Question

I was trying to understand and figure out if I should use os.urandom() or Crypto.Random.new() for cryptographically secure pseudo-random numbers.

The following website seems to suggest to use os.urandom():

https://github.com/mozilla/PyHawk/pull/13

but I don't really see why and the other websites I found online don't really explain which one to use.

If anyone knows which one is secure for cryptographic use, I would appreciate the advice!

One of the things that specifically worry me is that, I plan to use it to generate random numbers but I am worried that one day I generate some random numbers and the next day the state of the generator is the same and it starts to generate the same "random" numbers.

Was it helpful?

Solution 2

In the link you gave, the only reason given to prefer urandom() is that it pulled less code in (the OS implements "most of it", and os.urandom() is built in to Python).

If you're going to distribute a Python package, you can simplify users' lives by minimizing external dependencies. That's the entire point of the link you found.

In terms of quality, either way should work fine. I prefer urandom() because I understand what it does; I never dug into the guts of PyCrypto. But urandom() has been criticized for use in some environments. Click this and scroll down to the part that starts

Gutterman, Pinkas, & Reinman in March 2006 published a detailed cryptographic analysis of the Linux random number generator ...

OTHER TIPS

I go for os.urandom. On all (recent) Python implementations I checked, it does the correct thing by simply opening an unbuffered connection to /dev/urandom or the equivalent device on other non-Linux platforms.

On the other hand, PyCrypto's Crypto.Random is a very complex wrapper based on Fortuna. Such complex construction was probably done in the hope of mitigating some flaws of the underlying OS. Unfortunately:

  • It still pulls entropy from /dev/urandom (on Linux), so if the OS is broken, PyCrypto's Crypto.Random will be broken too (defeating its purpose)
  • That choice has backfired, since it is very hard to deal with forking and cases where the same entropy gets reused by different processes (see CVE-2013-1445).
  • The Fortuna code is not covered at all by unit tests and Fortuna algorithm itself does not come with test vectors. That alone forces you to make a (big) leap of faith.

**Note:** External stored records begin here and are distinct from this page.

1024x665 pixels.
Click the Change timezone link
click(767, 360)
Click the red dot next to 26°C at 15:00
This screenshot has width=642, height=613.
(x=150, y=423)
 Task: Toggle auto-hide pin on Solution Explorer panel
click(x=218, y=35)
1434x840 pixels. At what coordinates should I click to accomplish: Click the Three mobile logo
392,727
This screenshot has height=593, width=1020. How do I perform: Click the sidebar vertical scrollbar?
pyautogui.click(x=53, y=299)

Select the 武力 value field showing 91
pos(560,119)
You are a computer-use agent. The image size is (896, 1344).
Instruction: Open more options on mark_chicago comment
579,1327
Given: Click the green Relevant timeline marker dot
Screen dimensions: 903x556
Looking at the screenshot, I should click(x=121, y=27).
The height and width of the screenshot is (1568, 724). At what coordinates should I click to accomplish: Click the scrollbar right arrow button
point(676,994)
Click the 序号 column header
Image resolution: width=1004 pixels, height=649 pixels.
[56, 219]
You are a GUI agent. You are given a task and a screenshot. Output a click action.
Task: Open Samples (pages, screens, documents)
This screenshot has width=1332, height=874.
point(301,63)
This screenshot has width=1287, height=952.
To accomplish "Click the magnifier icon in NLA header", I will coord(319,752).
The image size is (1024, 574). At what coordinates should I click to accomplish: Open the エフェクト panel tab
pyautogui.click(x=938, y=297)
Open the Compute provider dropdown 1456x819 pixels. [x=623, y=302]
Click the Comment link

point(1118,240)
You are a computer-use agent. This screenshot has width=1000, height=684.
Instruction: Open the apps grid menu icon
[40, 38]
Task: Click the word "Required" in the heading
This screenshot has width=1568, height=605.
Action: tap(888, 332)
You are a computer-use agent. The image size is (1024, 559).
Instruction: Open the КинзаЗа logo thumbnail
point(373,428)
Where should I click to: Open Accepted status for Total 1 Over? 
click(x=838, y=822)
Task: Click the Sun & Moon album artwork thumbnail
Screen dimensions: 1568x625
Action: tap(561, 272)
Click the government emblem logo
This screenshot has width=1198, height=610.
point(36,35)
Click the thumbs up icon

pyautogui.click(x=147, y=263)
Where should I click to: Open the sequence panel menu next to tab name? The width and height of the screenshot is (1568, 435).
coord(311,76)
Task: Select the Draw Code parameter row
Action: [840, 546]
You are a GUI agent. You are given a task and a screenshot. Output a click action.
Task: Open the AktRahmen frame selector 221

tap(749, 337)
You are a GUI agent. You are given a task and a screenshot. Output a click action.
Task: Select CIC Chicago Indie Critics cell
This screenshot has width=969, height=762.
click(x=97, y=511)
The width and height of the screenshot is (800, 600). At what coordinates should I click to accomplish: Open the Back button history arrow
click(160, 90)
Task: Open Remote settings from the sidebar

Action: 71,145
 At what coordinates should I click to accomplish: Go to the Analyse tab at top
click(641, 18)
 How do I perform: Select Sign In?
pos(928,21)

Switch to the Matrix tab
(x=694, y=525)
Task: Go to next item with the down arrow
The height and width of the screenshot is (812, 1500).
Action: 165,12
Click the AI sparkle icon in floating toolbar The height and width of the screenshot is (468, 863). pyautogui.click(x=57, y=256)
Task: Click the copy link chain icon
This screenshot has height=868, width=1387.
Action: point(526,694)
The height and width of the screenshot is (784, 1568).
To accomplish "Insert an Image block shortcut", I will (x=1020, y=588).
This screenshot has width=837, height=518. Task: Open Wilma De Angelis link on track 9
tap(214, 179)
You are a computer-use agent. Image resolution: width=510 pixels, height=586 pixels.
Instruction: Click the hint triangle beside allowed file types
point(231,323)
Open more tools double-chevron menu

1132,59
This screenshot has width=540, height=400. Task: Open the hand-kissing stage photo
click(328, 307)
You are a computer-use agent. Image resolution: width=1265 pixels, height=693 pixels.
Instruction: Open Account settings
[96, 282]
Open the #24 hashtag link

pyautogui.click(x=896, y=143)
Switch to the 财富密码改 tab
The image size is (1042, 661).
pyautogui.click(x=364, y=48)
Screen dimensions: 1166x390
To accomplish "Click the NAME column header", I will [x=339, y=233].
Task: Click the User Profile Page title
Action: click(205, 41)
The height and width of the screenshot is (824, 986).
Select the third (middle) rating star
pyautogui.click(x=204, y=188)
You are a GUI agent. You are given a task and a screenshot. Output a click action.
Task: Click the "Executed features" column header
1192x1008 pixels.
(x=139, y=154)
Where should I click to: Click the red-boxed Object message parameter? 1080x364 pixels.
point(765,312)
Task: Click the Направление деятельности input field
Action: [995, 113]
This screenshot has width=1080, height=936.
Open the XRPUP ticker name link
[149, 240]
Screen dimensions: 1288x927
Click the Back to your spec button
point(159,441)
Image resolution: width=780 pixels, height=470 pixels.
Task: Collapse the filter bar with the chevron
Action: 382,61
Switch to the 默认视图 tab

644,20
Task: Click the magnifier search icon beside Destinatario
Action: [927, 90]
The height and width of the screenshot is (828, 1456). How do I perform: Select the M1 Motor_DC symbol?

urandom does return cryptographically secure numbers, with a caveat. If it runs out of entropy (real random data generated by mouse movement, CPU temperature fluctuations on Ivy Bridge+ chips, etc), it will start producing less secure pseudo-random numbers. These are generated by a strong generator, but depending on your application they may not be random enough. On Unix systems, /dev/random will block while waiting for more entropy, while /dev/urandom will start generating pseudo-random numbers.

I'm not knowledgeable on PyCrypto, however on reading the source, it seems the Crypto/Random/OSRNG/posix.py simply reads from /dev/urandom - so I wouldn't worry too much about the choice.

From Python 3.6, the secrets module, which is based on os.urandom and random.SystemRandom, is the suggested secured random number generator.

Warning: Note that the pseudo-random generators in the random module should NOT be used for security purposes. Use secrets on Python 3.6+ and os.urandom() on Python 3.5 and earlier.

PEP 506 has a detailed discussion on this.